• Directions: All the entries that follow are to be returned exactly.

[Provided material — start]

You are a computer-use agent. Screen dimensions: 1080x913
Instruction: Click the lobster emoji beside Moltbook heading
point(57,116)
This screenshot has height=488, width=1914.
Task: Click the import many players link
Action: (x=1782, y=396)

[Provided material — finish]

• Answer space:
You are a computer-use agent. Screen dimensions: 1080x913
Instruction: Click the lobster emoji beside Moltbook heading
point(57,116)
This screenshot has height=488, width=1914.
Task: Click the import many players link
Action: (x=1782, y=396)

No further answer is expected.